A Discussion With Lew Carpenter

Lew and Tom sitting in the living room of Emil's house in Pezinok on June 22, 1993. That Tuesday we were to go to Emil's exhibition in Wien, the next day Lew and Eva left for Frankfurt, where Lew set off to Seattle. During our chat we were wolfing down pistachio nuts and pouring in a good local-made wine.

--

Tom: So you vere born. Will you tell me more what happened after?
Lew: It is a terrible shame, when the pickers of fine pistachio nuts will pick them before they start to slot like this because it's harder than hell to open it. And they're absolutely no good. When you have a creation like this, it's perfect as a pistachio nut. You maintain what it's for. That means you don't pick it before it's time. Look at all of these - this is like everything that was left over from what was not right. Look.
Tom: Hmmm. Where were you born?
Lew: Mercedes, Texas.
Tom: Is it at the Mexican border?
Lew: Yes, it is. I was there when I was young, then we moved to Washington (I don't remember when, I was young), then to a university for a while in Washington, then university for a while in Maryland...
Tom: What kind of study?
Lew: Physiological behaviour.
.....
### WORK TO DO:
1. Please retype the part of the discussion with Lew Carpenter from "Lew: Yes, it" up to and including "kind of study?".
2. In the discussion with Lew Carpenter, where does Lew say he was born?
3. Translate this sentence from the discussion with Lew Carpenter into Spanish: "That means you don't pick it before it's time."

### SUPPLIED INFORMATION:
.....
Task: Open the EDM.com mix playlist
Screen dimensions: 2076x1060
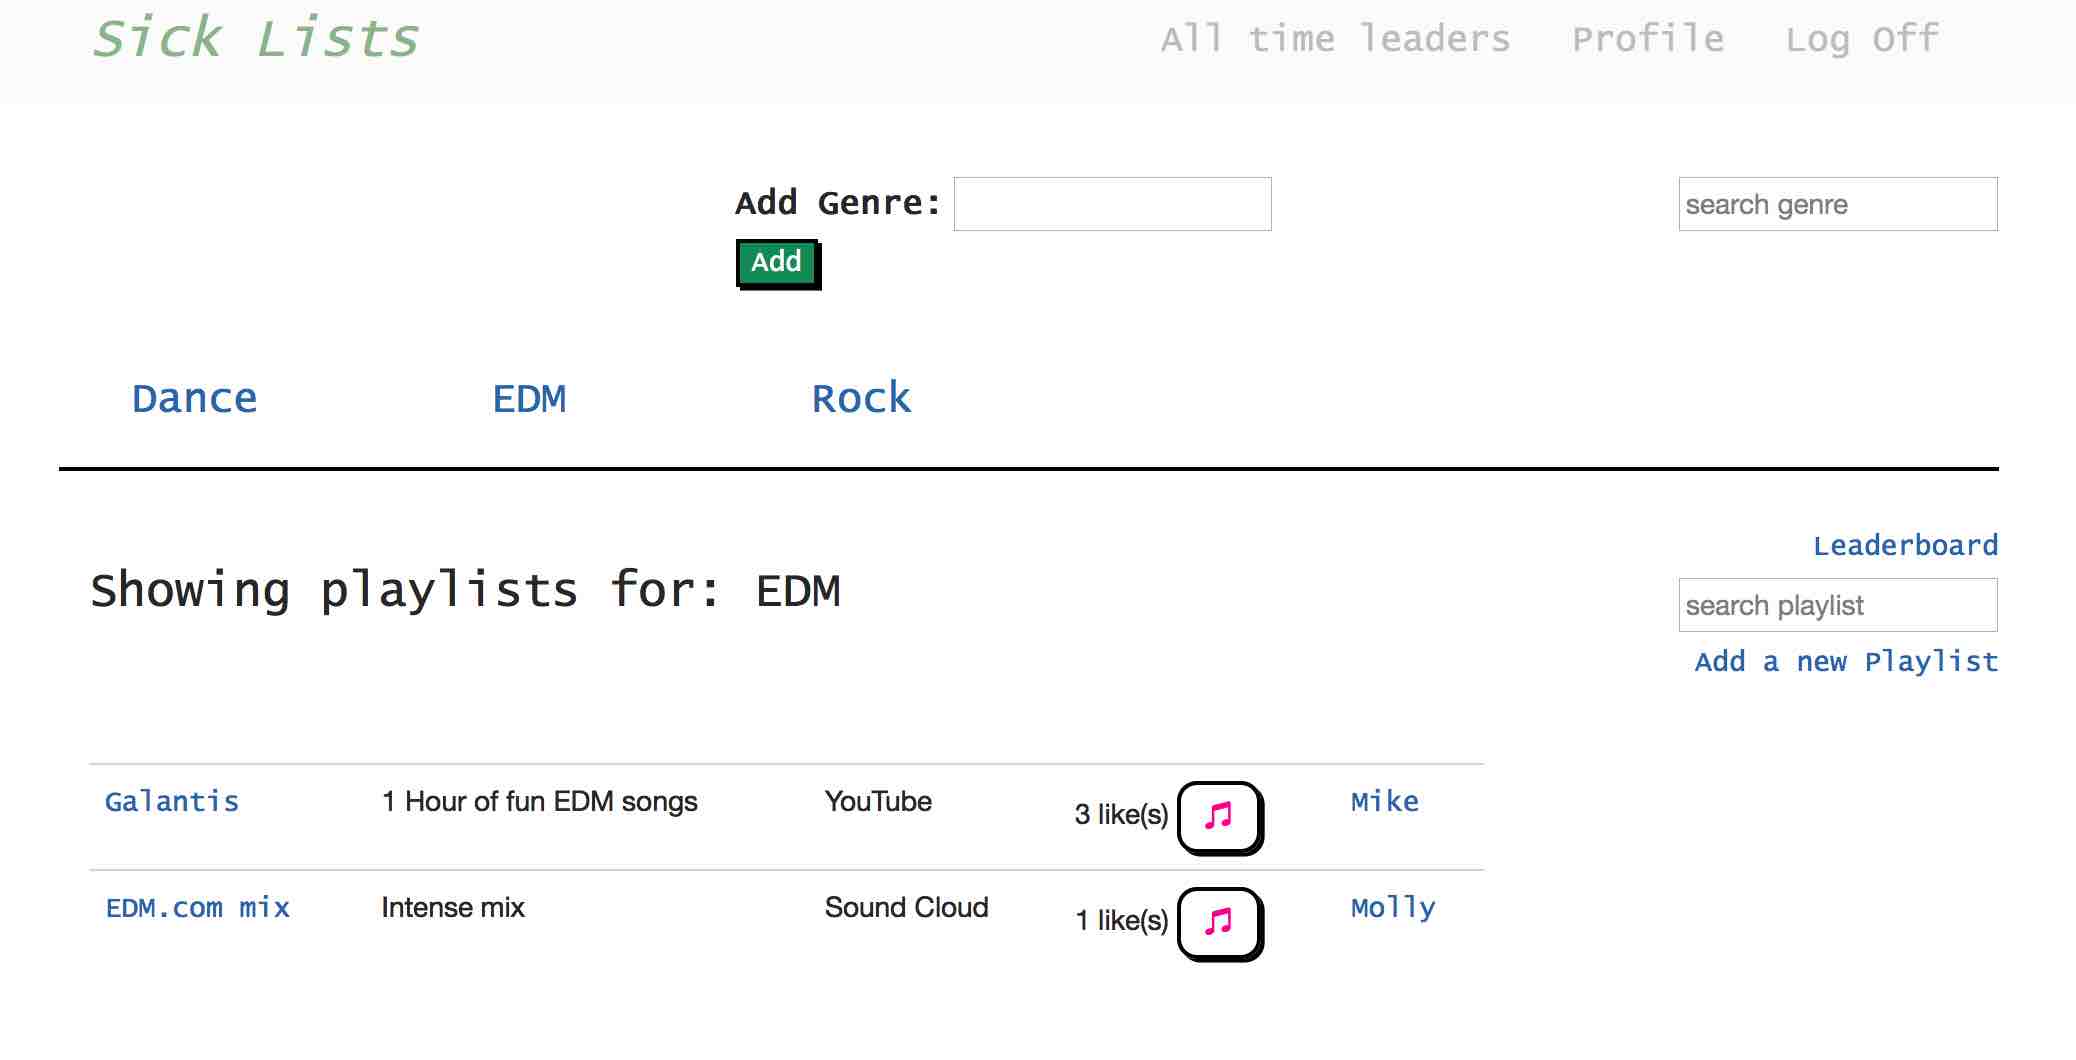Action: tap(198, 908)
.....
### TASK SOLUTIONS:
1.
Lew: Yes, it is. I was there when I was young, then we moved to Washington (I don't remember when, I was young), then to a university for a while in Washington, then university for a while in Maryland...
Tom: What kind of study?

2. Mercedes, Texas.

3. Eso significa que no lo recoges antes de tiempo.